Start of INPUT MATERIAL

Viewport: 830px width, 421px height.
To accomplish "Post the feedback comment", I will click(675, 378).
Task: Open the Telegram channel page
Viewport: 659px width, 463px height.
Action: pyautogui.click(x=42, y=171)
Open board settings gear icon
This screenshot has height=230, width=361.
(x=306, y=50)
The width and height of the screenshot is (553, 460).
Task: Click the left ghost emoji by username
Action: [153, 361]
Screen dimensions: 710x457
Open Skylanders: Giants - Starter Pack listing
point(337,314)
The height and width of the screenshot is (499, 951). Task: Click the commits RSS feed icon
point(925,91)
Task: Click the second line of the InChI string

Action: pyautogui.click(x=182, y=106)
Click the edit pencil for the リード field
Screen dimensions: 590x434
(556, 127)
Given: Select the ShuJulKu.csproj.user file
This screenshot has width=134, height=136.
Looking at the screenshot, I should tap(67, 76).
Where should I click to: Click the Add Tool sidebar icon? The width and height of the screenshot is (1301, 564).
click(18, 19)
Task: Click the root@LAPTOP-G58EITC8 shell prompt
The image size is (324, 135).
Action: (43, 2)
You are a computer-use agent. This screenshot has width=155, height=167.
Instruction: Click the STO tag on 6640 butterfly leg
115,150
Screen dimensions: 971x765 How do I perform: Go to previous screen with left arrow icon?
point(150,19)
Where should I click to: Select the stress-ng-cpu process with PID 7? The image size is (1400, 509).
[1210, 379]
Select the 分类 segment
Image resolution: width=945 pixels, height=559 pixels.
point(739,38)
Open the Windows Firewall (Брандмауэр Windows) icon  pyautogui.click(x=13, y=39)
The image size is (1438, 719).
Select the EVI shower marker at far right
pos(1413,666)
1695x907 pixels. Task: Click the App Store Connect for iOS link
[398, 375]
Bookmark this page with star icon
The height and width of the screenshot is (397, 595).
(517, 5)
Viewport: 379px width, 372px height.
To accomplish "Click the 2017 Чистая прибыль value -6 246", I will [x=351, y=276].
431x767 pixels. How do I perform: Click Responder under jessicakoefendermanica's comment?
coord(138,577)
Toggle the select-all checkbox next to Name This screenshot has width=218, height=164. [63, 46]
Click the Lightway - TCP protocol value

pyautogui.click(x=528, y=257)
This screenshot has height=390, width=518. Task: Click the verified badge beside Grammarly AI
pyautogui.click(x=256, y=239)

End of INPUT MATERIAL

* _PROBLEM STATEMENT_: Restate the records above word for word.

* _EXERCISE SOLUTION_:
Viewport: 830px width, 421px height.
To accomplish "Post the feedback comment", I will click(675, 378).
Task: Open the Telegram channel page
Viewport: 659px width, 463px height.
Action: pyautogui.click(x=42, y=171)
Open board settings gear icon
This screenshot has height=230, width=361.
(x=306, y=50)
The width and height of the screenshot is (553, 460).
Task: Click the left ghost emoji by username
Action: [153, 361]
Screen dimensions: 710x457
Open Skylanders: Giants - Starter Pack listing
point(337,314)
The height and width of the screenshot is (499, 951). Task: Click the commits RSS feed icon
point(925,91)
Task: Click the second line of the InChI string

Action: pyautogui.click(x=182, y=106)
Click the edit pencil for the リード field
Screen dimensions: 590x434
(556, 127)
Given: Select the ShuJulKu.csproj.user file
This screenshot has width=134, height=136.
Looking at the screenshot, I should tap(67, 76).
Where should I click to: Click the Add Tool sidebar icon? The width and height of the screenshot is (1301, 564).
click(18, 19)
Task: Click the root@LAPTOP-G58EITC8 shell prompt
The image size is (324, 135).
Action: (43, 2)
You are a computer-use agent. This screenshot has width=155, height=167.
Instruction: Click the STO tag on 6640 butterfly leg
115,150
Screen dimensions: 971x765 How do I perform: Go to previous screen with left arrow icon?
point(150,19)
Where should I click to: Select the stress-ng-cpu process with PID 7? The image size is (1400, 509).
[1210, 379]
Select the 分类 segment
Image resolution: width=945 pixels, height=559 pixels.
point(739,38)
Open the Windows Firewall (Брандмауэр Windows) icon  pyautogui.click(x=13, y=39)
The image size is (1438, 719).
Select the EVI shower marker at far right
pos(1413,666)
1695x907 pixels. Task: Click the App Store Connect for iOS link
[398, 375]
Bookmark this page with star icon
The height and width of the screenshot is (397, 595).
(517, 5)
Viewport: 379px width, 372px height.
To accomplish "Click the 2017 Чистая прибыль value -6 246", I will [x=351, y=276].
431x767 pixels. How do I perform: Click Responder under jessicakoefendermanica's comment?
coord(138,577)
Toggle the select-all checkbox next to Name This screenshot has width=218, height=164. [63, 46]
Click the Lightway - TCP protocol value

pyautogui.click(x=528, y=257)
This screenshot has height=390, width=518. Task: Click the verified badge beside Grammarly AI
pyautogui.click(x=256, y=239)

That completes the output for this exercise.